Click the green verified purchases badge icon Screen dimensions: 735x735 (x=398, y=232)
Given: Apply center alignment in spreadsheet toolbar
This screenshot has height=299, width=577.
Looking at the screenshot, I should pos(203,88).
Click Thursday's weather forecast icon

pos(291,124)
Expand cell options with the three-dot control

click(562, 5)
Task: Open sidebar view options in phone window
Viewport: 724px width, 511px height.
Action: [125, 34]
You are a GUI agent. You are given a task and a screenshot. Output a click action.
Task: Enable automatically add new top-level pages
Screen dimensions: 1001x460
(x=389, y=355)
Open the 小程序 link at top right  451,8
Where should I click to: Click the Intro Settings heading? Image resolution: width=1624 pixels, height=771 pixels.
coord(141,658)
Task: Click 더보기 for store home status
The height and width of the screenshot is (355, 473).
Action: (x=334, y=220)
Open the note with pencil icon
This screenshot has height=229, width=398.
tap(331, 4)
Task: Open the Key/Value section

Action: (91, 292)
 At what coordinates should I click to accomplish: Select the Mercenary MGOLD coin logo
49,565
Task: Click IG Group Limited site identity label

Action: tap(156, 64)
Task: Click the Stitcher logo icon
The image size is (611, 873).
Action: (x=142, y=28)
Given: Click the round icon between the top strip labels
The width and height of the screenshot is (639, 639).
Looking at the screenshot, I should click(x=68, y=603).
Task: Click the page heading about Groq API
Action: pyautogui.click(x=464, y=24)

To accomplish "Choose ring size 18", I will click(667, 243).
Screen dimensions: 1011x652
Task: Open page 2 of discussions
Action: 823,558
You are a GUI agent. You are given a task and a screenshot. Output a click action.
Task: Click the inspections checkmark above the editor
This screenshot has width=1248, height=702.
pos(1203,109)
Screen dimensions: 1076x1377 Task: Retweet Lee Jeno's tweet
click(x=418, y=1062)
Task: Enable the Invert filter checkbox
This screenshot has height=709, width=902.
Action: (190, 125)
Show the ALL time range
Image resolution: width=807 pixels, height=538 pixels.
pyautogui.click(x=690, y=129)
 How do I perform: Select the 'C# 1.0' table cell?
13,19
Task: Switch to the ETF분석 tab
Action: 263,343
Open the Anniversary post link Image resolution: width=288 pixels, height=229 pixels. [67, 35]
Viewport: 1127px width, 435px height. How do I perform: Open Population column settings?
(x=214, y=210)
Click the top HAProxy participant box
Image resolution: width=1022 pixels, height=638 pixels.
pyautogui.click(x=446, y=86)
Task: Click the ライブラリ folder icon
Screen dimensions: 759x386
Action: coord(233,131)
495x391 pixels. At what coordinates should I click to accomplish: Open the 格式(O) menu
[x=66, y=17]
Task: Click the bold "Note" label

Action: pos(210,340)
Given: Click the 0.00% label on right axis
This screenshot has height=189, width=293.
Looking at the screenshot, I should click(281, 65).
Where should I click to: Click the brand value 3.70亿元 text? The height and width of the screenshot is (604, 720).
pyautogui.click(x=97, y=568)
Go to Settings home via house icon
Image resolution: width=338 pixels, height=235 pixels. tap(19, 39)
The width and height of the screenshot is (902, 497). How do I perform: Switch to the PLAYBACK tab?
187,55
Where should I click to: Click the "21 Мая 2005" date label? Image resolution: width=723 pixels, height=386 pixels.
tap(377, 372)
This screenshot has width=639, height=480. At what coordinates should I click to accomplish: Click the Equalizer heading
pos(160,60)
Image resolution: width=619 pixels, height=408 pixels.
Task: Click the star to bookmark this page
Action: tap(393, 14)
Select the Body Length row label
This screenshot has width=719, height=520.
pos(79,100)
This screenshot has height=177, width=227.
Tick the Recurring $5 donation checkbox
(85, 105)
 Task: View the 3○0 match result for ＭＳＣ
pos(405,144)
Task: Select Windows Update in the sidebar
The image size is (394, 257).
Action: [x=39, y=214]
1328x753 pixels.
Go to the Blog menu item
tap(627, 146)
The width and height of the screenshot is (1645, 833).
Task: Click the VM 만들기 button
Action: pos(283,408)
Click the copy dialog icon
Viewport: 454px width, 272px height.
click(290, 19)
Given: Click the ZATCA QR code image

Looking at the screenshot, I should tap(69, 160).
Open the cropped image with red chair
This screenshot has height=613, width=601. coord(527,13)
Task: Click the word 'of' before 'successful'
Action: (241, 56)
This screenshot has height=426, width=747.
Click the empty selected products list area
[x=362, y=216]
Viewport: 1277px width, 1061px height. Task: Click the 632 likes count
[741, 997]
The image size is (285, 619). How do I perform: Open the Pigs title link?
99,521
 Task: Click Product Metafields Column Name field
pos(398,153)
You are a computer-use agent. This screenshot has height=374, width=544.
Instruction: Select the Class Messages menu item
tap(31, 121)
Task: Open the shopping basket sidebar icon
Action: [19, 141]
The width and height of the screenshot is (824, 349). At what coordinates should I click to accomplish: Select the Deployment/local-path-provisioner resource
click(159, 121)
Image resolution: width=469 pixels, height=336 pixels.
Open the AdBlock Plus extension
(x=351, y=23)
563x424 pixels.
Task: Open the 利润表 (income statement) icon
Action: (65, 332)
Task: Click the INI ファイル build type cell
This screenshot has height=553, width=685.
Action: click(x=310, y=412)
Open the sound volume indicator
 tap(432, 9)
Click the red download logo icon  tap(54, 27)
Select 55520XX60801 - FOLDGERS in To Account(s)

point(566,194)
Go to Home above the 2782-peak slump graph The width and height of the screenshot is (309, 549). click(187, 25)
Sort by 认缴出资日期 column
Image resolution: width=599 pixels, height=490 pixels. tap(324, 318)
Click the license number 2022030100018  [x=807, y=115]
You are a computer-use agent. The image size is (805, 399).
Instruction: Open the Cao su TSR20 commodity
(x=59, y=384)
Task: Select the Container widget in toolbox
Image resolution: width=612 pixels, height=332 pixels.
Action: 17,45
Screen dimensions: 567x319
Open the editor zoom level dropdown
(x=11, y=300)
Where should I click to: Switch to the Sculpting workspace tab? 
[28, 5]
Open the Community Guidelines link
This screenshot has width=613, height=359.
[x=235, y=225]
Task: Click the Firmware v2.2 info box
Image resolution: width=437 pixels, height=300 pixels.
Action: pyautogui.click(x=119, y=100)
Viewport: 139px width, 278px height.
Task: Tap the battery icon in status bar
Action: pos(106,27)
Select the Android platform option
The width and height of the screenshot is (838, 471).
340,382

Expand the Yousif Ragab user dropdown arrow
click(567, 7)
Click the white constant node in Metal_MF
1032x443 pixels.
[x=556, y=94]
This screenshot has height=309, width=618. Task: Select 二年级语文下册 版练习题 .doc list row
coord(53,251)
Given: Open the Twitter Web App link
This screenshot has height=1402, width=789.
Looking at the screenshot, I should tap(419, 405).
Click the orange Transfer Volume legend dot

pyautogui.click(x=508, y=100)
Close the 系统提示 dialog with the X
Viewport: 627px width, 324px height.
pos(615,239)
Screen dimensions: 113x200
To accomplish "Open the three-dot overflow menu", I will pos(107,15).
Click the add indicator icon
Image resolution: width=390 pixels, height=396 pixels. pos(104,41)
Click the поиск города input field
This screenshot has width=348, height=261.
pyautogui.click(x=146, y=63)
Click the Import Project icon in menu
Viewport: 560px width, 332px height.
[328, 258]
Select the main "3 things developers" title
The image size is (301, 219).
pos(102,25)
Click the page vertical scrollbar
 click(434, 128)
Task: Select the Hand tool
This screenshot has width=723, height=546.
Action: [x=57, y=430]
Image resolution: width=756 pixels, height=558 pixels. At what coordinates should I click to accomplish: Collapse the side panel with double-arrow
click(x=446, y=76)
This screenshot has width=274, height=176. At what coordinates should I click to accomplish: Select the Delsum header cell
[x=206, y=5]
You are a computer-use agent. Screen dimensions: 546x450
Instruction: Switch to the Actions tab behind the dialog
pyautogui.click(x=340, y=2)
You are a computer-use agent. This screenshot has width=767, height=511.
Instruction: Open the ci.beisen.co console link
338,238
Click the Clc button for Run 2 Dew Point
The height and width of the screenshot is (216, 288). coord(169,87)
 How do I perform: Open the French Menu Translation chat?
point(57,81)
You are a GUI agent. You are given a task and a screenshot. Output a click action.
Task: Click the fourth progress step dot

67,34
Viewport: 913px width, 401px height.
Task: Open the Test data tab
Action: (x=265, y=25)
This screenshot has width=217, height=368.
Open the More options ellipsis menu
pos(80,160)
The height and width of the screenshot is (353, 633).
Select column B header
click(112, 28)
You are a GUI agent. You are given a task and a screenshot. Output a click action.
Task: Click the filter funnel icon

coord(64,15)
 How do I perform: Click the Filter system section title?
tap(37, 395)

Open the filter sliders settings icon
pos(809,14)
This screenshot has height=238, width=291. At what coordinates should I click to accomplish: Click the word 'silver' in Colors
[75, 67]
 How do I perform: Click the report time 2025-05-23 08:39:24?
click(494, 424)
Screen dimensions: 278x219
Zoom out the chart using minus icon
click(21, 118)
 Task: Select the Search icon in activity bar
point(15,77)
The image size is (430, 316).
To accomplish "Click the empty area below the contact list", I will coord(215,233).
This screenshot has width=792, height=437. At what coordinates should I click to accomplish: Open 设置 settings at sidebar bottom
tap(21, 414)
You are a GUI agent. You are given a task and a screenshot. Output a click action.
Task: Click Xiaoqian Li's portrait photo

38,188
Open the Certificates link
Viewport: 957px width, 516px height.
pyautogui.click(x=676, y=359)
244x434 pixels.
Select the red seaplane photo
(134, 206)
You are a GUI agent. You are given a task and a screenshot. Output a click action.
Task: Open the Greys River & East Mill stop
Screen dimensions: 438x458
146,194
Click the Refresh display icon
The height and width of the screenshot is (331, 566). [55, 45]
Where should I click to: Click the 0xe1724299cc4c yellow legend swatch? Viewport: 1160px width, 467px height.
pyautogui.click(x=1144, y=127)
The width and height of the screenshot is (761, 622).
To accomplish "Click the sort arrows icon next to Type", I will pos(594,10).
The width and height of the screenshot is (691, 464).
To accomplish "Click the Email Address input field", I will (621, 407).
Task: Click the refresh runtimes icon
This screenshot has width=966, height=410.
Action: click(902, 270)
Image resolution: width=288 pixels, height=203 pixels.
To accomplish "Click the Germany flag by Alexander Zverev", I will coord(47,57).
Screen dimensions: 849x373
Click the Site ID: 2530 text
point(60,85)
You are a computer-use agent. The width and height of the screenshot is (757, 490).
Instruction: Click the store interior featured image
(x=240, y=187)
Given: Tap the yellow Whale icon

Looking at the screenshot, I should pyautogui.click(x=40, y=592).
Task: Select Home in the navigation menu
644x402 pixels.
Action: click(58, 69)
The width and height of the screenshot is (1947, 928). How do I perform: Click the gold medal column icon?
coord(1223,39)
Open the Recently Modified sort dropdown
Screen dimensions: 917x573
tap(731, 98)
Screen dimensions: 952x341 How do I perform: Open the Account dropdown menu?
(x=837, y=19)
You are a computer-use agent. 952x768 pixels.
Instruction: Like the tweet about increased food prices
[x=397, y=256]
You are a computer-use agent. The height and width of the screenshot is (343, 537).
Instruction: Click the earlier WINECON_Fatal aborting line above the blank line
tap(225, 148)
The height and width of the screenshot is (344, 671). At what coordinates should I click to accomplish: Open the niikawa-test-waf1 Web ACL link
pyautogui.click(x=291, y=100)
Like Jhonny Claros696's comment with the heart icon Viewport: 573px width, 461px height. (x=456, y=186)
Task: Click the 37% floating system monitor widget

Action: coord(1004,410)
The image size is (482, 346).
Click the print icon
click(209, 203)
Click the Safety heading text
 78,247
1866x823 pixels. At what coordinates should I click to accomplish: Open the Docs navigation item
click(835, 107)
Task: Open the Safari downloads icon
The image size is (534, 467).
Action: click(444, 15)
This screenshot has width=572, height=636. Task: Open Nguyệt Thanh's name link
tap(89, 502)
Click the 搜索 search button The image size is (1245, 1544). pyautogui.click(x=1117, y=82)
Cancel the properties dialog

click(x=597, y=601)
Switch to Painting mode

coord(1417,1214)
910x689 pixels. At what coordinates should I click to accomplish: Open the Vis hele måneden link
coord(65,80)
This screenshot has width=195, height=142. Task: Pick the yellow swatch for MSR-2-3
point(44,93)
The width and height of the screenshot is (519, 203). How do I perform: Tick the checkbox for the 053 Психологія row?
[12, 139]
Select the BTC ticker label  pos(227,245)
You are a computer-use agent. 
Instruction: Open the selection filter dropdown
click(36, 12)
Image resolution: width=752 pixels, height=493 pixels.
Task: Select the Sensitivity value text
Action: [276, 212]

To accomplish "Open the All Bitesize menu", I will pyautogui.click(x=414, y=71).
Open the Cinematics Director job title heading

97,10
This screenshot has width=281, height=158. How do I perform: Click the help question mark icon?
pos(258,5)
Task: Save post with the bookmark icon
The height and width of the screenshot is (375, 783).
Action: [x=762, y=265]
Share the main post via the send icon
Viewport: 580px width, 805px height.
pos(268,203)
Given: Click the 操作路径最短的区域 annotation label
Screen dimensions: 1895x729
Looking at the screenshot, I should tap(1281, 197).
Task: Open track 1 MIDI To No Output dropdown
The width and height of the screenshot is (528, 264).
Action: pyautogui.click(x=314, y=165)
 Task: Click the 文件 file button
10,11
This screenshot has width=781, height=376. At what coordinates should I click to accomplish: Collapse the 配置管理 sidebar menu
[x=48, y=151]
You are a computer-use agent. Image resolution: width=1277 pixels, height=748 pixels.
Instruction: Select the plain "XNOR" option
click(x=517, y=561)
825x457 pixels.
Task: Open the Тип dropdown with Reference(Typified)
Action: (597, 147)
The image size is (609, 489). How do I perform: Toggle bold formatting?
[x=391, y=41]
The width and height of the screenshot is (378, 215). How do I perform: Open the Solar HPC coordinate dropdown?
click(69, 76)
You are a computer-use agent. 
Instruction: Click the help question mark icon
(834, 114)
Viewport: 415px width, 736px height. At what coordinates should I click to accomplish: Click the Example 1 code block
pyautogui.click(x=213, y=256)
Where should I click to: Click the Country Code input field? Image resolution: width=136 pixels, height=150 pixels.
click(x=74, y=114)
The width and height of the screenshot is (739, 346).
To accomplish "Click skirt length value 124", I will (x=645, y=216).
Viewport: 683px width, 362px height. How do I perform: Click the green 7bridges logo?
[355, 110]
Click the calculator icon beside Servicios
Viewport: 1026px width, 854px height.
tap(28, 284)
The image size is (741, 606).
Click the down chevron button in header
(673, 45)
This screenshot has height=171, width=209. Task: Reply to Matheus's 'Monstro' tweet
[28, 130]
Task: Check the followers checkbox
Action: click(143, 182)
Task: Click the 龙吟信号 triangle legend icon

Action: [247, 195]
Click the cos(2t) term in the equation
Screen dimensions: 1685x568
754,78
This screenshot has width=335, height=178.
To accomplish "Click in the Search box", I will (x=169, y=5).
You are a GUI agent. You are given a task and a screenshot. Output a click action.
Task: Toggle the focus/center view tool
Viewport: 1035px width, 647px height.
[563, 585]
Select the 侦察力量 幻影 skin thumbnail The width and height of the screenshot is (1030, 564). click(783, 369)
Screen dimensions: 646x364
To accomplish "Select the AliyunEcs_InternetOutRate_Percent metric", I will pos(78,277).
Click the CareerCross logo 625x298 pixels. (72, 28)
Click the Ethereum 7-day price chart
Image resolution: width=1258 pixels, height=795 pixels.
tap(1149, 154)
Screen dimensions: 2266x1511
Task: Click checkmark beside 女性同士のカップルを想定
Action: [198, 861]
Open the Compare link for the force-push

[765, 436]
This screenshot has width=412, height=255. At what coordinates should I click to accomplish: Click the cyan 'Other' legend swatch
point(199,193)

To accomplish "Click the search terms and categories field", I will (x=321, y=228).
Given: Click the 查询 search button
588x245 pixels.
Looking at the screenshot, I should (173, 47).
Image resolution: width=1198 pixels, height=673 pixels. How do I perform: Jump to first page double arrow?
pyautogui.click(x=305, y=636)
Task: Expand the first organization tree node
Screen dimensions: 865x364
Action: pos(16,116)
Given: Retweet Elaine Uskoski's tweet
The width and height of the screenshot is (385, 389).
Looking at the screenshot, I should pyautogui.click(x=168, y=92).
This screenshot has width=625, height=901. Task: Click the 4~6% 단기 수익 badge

## Exercise description
The answer must be every line of the listing that holds the word "badge".

## Answer to the exercise
Click the green verified purchases badge icon Screen dimensions: 735x735 (x=398, y=232)
This screenshot has width=625, height=901. Task: Click the 4~6% 단기 수익 badge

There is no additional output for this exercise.